That doesn’t always mean a combustion engine is going to win. (See: Tesla beats Charger Hellcat in a drag race.) Electric power’s advantage over combustion is instant, maximum torque from a standstill, providing incredible acceleration. And where that kind of technology and performance is gaining real momentum is actually on two wheels, not four.
Electric vehicles are becoming mainstream — there’s no getting around it. But that’s not necessarily a terrible prospect for performance junkies, because what’s putting the power to the wheels shouldn’t really matter so long as you have what’s quickest.
Alta Motors, a San Francisco-based electric motorcycle manufacturer, is not exactly leading the charge on bringing battery-powered performance to two wheels, but they’re sure as hell pushing the performance envelope. Where some electric bikes are made to sit next to the other bikes in your garage, the Redshift SM is looking to directly compete with (i.e., replace) their combustible counterparts. And after riding the Redshift SM through the city I can wholeheartedly say four-strokes should be watching their six.
Power is instant (great for beating cabbies to the next light); all the weight is down low so you can toss it back and forth as you weave up and down the avenues.

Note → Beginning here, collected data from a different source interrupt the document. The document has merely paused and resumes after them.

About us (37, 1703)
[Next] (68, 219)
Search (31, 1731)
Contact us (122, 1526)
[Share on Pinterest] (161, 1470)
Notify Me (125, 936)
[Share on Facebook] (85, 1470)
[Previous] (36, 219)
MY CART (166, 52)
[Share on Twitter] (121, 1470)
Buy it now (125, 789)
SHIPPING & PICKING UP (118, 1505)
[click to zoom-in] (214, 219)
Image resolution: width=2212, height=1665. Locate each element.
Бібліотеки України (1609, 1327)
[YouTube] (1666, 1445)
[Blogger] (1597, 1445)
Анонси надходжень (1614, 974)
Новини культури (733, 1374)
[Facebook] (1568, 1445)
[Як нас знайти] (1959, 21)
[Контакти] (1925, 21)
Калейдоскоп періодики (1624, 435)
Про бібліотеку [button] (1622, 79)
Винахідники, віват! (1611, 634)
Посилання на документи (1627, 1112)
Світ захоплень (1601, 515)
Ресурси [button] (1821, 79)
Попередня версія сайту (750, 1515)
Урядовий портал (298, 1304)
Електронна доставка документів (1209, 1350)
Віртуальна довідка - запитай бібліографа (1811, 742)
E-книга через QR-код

But, most importantly, it’s a near-silent experience. As sacrilegious as that may be to motorcycle fans, the lack of sound actually adds to the bike’s prodigious performance. “Think about trying to play a guitar with a paint shaker attached to it — that is, basically, what you’re doing to do when trying to feel the road through the handlebars,” said Marc Fenigstein, Alta Motors CEO, of combustion bikes. That quiet, coupled with significantly reduced vibration, frees up a few of your senses, which can then be devoted to figuring out what exactly the bike is doing beneath you. By breaking technological boundaries, a new motorcycling experience is emerging — dare I say, a better one.